A single event constructed with event.Internal
is demonstrated below. This event emits the current time at a frequency of one second.
package main
import (
"context"
"fmt"
"time"
"github.com/onur1/warp/event"
)
func main() {
run := event.Interval(time.Second * 1) // emit every second
values := make(chan time.Time)
go run(context.TODO(), values)
for v := range values {
fmt.Println(v)
}
}
// Output:
// 2024-09-02 11:47:48.941034 +0200 CEST m=+1.001269253
// 2024-09-02 11:47:49.940117 +0200 CEST m=+2.000392628
// 2024-09-02 11:47:50.940966 +0200 CEST m=+3.001281450
Let's spice things up a bit by using combinators such as Map
, Filter
, and Alt
.
package main
import (
"context"
"fmt"
"time"
"github.com/onur1/warp/event"
)
func main() {
nums := make(chan int)
first := event.Filter( // skip 3
event.Count( // count number events
event.Interval(time.Second*1), // emit every second
),
func(x int) bool {
return x != 3
},
)
second := event.Map( // double it
event.After(time.Second*2, 21), // emit 21 after 2 seconds
func(x int) int {
return x * 2
},
)
// merge events
run := event.Alt(first, second)
go run(context.TODO(), nums)
for num := range nums {
fmt.Println(num)
}
}
// Output:
// 1
// 2
// 42
// 4
// 5
event.Alt
is used for alternating between two events.
Note that in both purescript-event and event-ts, the first subscription must complete before the second one can start. This means that the second event won't be subscribed to until the first one emits a value.
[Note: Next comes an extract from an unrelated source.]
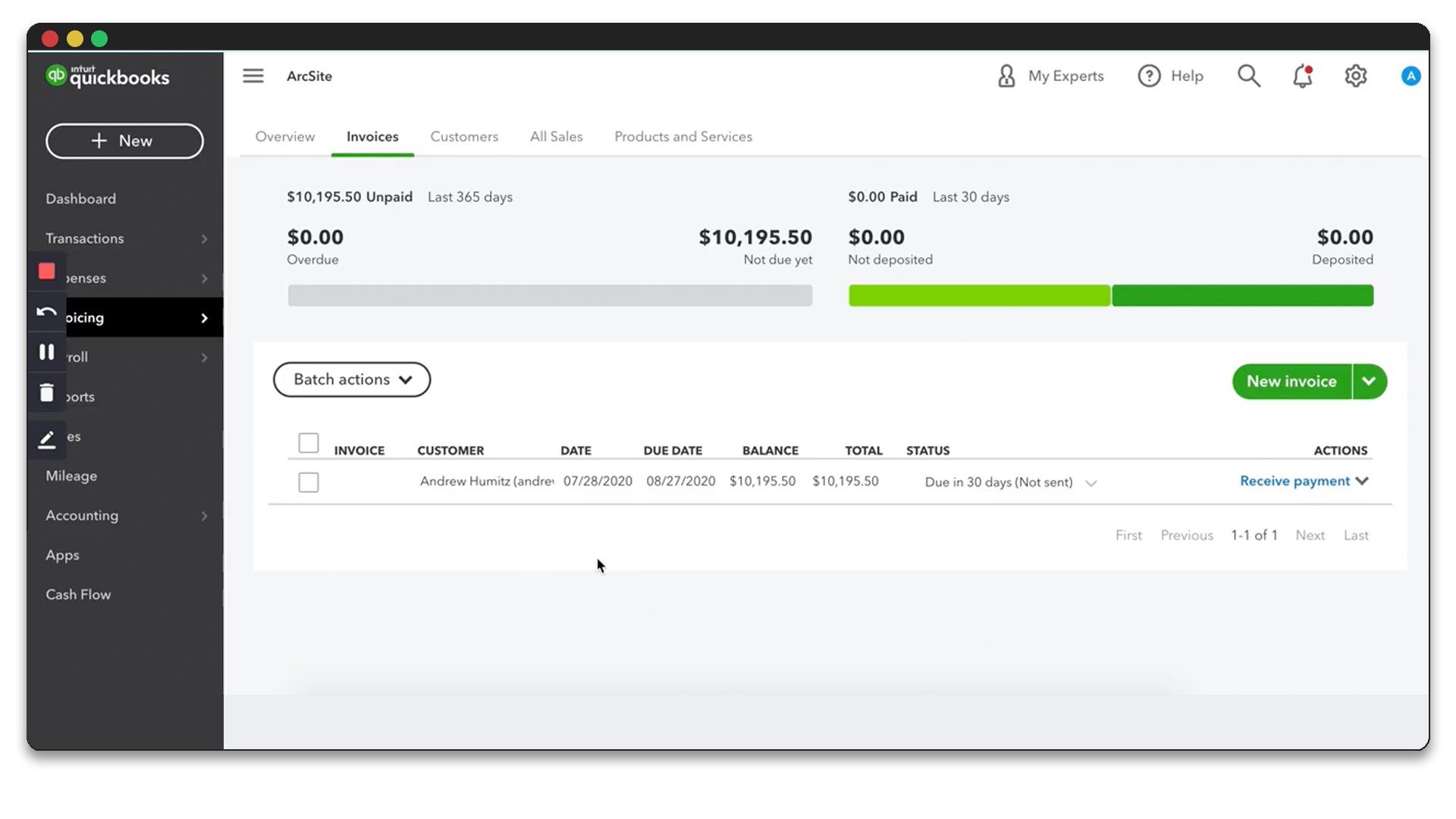The height and width of the screenshot is (819, 1456).
Task: Pause the screen recording overlay
Action: (46, 351)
instance altEvent :: Alt Event where
alt (Event f) (Event g) = Event \k -> do
c1 <- f k
c2 <- g k
pure (c1 *> c2)
in TypeScript:
const alt = <A>(fx: Event<A>, fy: Event<A>): Event<A> =>
sub => {
fx(sub)
fy()(sub)
}
The channel-based version in Go doesn't have this limitation. The implementation is bulkier, but much of it is boilerplate code to ensure that no values are emitted when the context is canceled.
// Alt creates an event which emits values simultaneously from two source events.
func Alt[A any](x warp.Event[A], y warp.Event[A]) warp.Event[A] {
return func(ctx context.Context, sub chan<- A) {
defer close(sub)
var (
xs = make(chan A)
ys = make(chan A)
a A
ok bool
)
var done <-chan struct{}
if ctx != nil {
done = ctx.Done()
}
go x(ctx, xs)
go y(ctx, ys)
for {
select {
case a, ok = <-xs:
if !ok {
xs = nil
if ys == nil {
return
}
break
}
select {
case <-done:
return
default:
select {
case <-done:
return
case sub <- a:
}
}
case a, ok = <-ys:
if !ok {
ys = nil
if xs == nil {
return
}
break
}
select {
case <-done:
return
default:
select {
case <-done:
return
case sub <- a:
}
}
}
}
}
}
The same pattern is used throughout the other combinator implementations. One potential issue with this approach is that it can create an excessive number of nested goroutines, especially for tasks that do not require asynchronous execution. To address this, the channel scheduler should be decoupled. However, for now, I'm not sure if the benefits justify the additional hassle for implementing a scheduler.